Infine, la sottile fascia verde che profilava la tavola, dipinta ad olio in maniera piuttosto grossolana e risultata come un’aggiunta posteriore, è stata rimossa per una migliore comprensione estetica e formale della composizione.
Per assicurare la fittissima rete di micro-sollevamenti già in atto e attuare il ripristino dell’adesione tra preparazione e pellicola pittorica nel formarsi di micro-mancanze si è scelto di operare con resina termoplastica. La riattivazione a temperatura uniforme di circa 60°C, è stata agevolata dall’uso di depressione calibrata, ottenuta attraverso il sottovuoto.
La stuccatura a gesso e colla delle mancanze è stata preceduta, nei fori di sfarfallamento degli insetti xilofagi, dall’applicazione di stucco cellulosico. Le mancanze minute, che riguardavano esclusivamente il film pittorico, sono state livellate direttamente con il colore a tempera utilizzato poi per i fondi cromatici. Il restauro pittorico è stato differenziato in base alle dimensioni delle lacune e alle caratteristiche del tessuto pittorico. Il fondo cromatico uniforme è stato completato a tratteggio: con acquerello, sulle mancanze più estese, direttamente con colori a vernice, su quelle più limitate. La miriade di micro-cadute è stata risolta con un intervento mimetico.

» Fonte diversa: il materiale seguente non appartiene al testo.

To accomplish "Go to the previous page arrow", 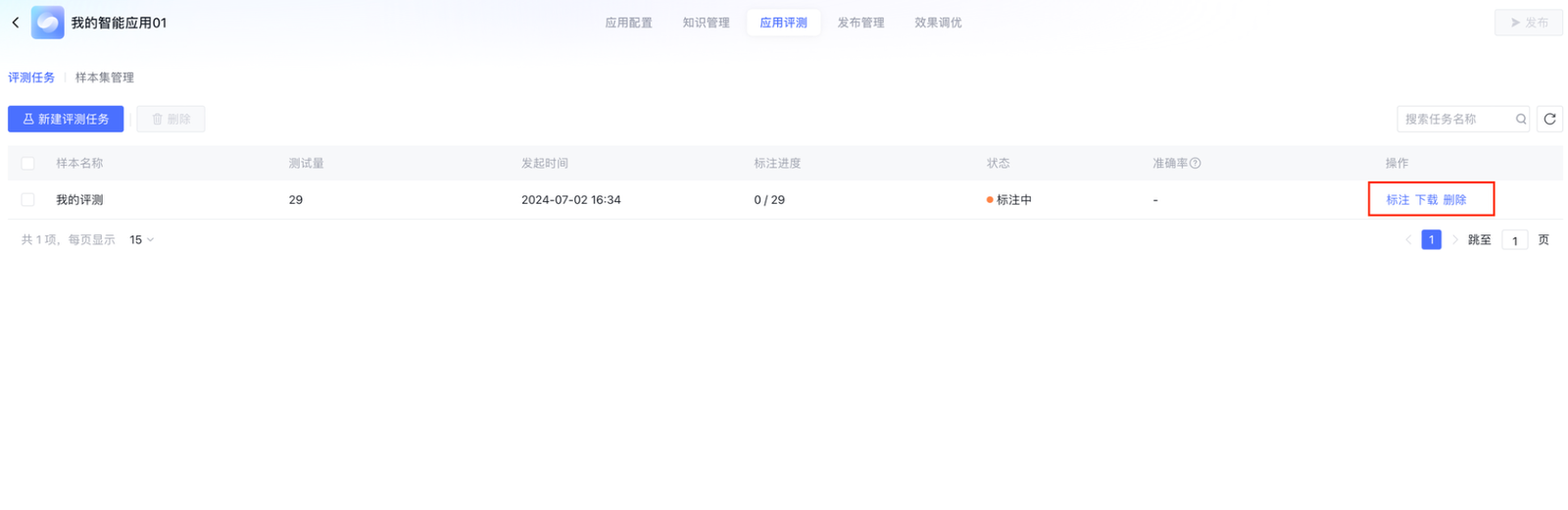I will tap(1408, 240).
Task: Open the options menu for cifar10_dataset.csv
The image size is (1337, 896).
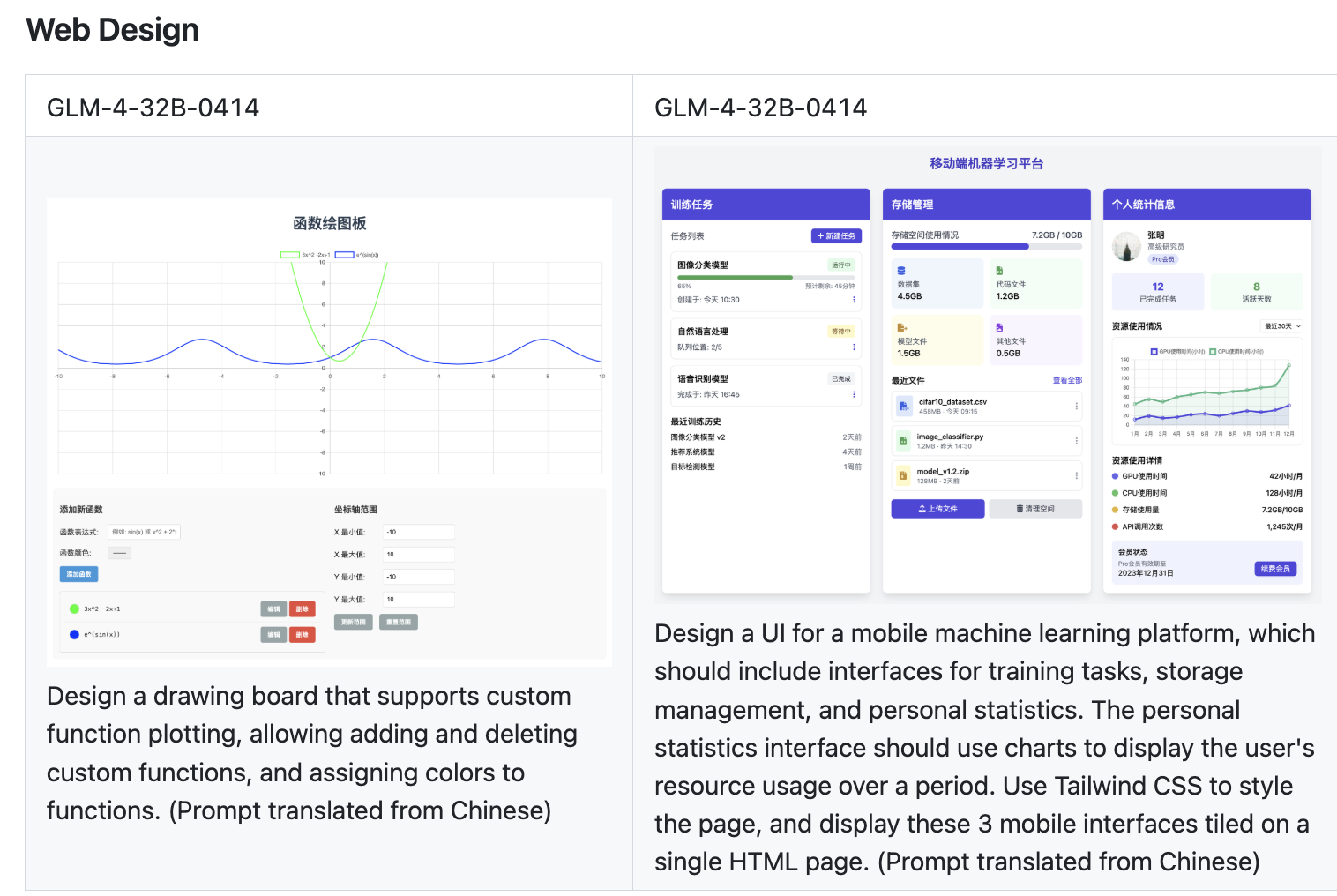Action: [1077, 407]
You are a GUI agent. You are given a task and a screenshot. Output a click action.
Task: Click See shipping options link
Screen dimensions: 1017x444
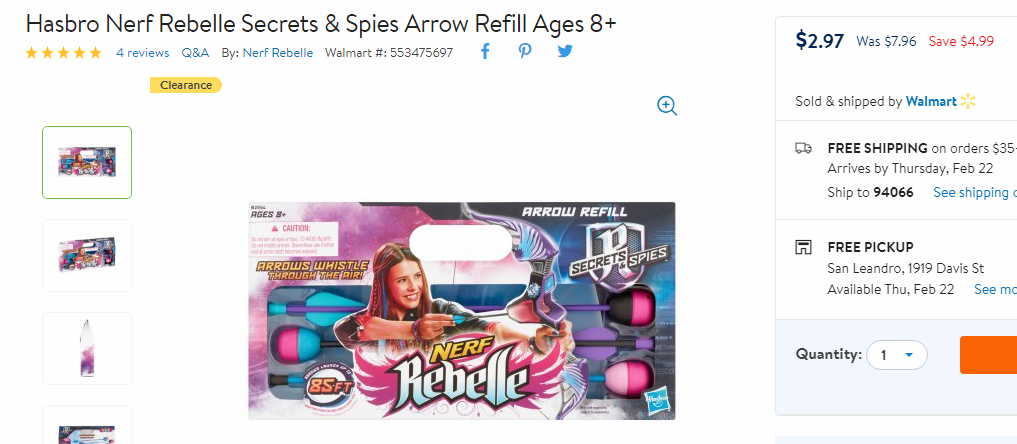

La verniciatura di protezione è stata eseguita in due tempi distinti: a seguito della pulitura, con vernice mastice stesa a pennello e al termine dell’intervento, sempre con vernice mastice ma con tecnica a spruzzo. L’operazione è stata condotta a più riprese allo scopo di raggiungere una saturazione del colore tale da assecondare la ricerca di totale luminosità e trasparenza della pittura, perseguita in tutte le fasi tecniche dal Bronzino.